Why Africa –and Zimbabwe- should go cashless

India has lately been pursuing an ambitious goal: a cashless economy.

Despite early missteps and frustrations, it will turn out to be a change for the better for the country’s 1.31 billion people.

Africa should set a similar goal – and take the first step by establishing a monetary union.

Of course, achieving a cashless society is not an end in itself.

Rather, it is a means to help advance financial inclusion, security, and prosperity.

Today, an estimated 326 million Africans – 80% of the continent’s adult population – use no formal or informal financial services.

But stashing banknotes under the mattress is no way to safeguard families’ savings, much less enable households to accumulate enough capital to escape chronic poverty.
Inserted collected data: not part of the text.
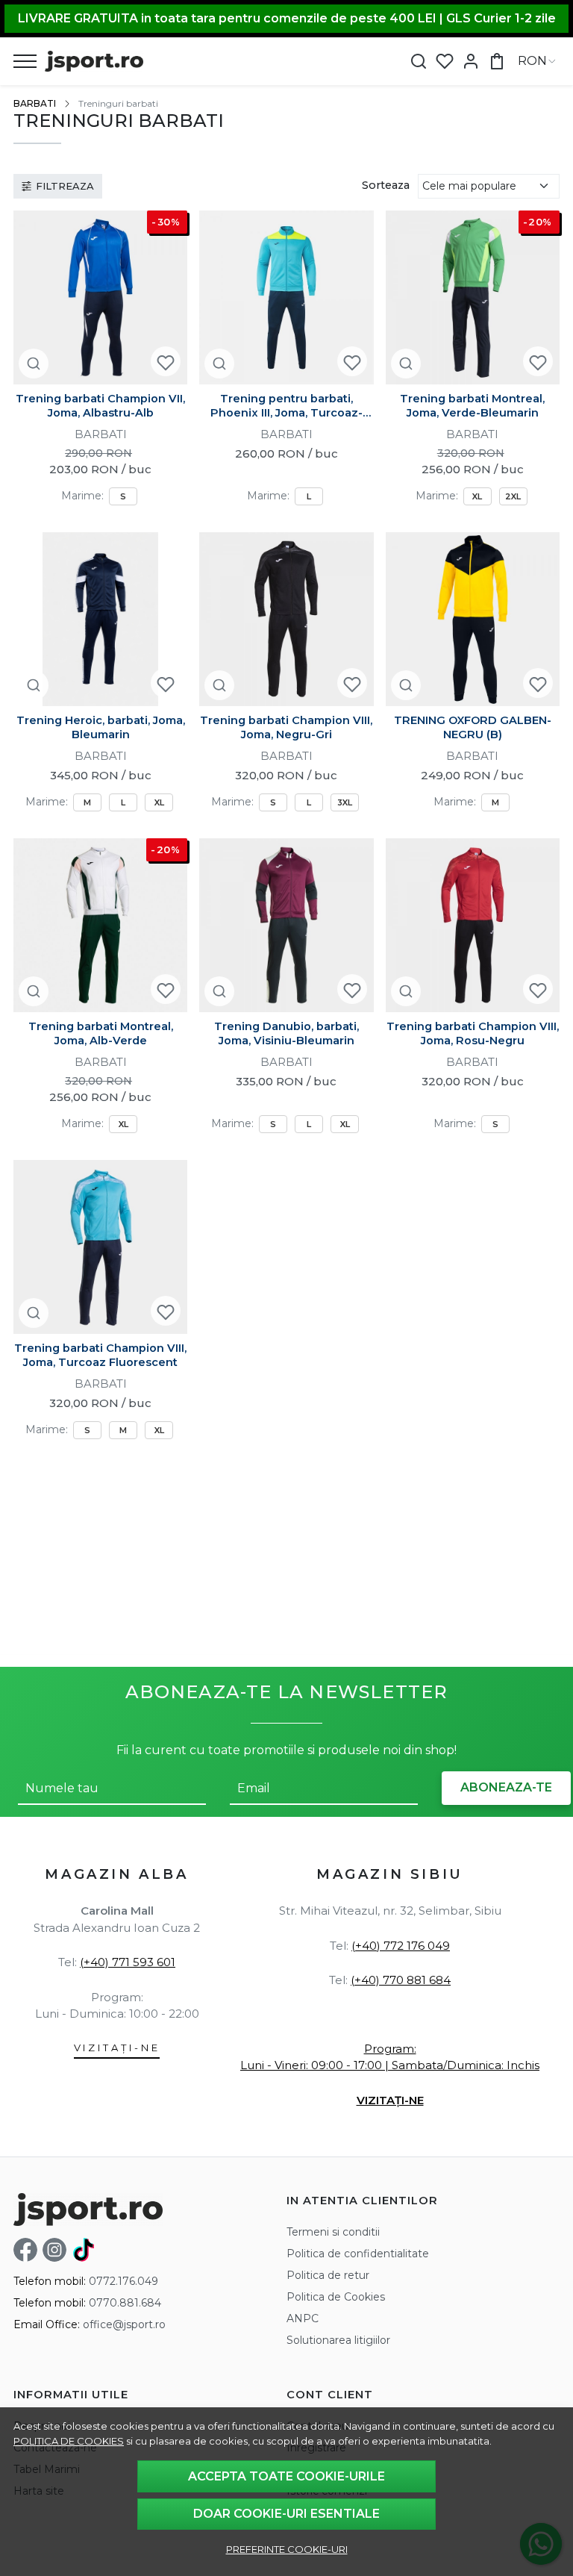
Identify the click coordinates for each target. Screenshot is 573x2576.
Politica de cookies (68, 2441)
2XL (513, 496)
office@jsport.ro (124, 2324)
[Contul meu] (471, 61)
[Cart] (497, 61)
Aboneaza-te (506, 1787)
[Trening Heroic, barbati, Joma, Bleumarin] (100, 619)
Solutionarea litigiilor (338, 2340)
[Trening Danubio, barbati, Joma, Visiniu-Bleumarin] (286, 925)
Similarly, millions of Africans are scratching out a living in the informal economy, which represents about 41% of GDP in most parts of the continent.

This leaves them unprotected, and without pathways to financial stability and wealth creation.

Moving toward a cashless society would force citizens, companies, and policymakers to devise mechanisms to bring all Africans into the financial sector, drastically improving the lives of the millions who are now under- and unbanked.

And it would bring many livelihoods into the formal economy – a major economic opportunity for African countries.

The goal should be to achieve prosperity through financial inclusion linked to economic activity.

What small businesses and micro-enterprises need is fresh capital to create employment and expand the economic pie, and bank accounts connected to economic activity ensure that even those selling goods by the roadside can secure a piece of that pie.

But financial inclusion is not a natural by-product of the shift away from cash.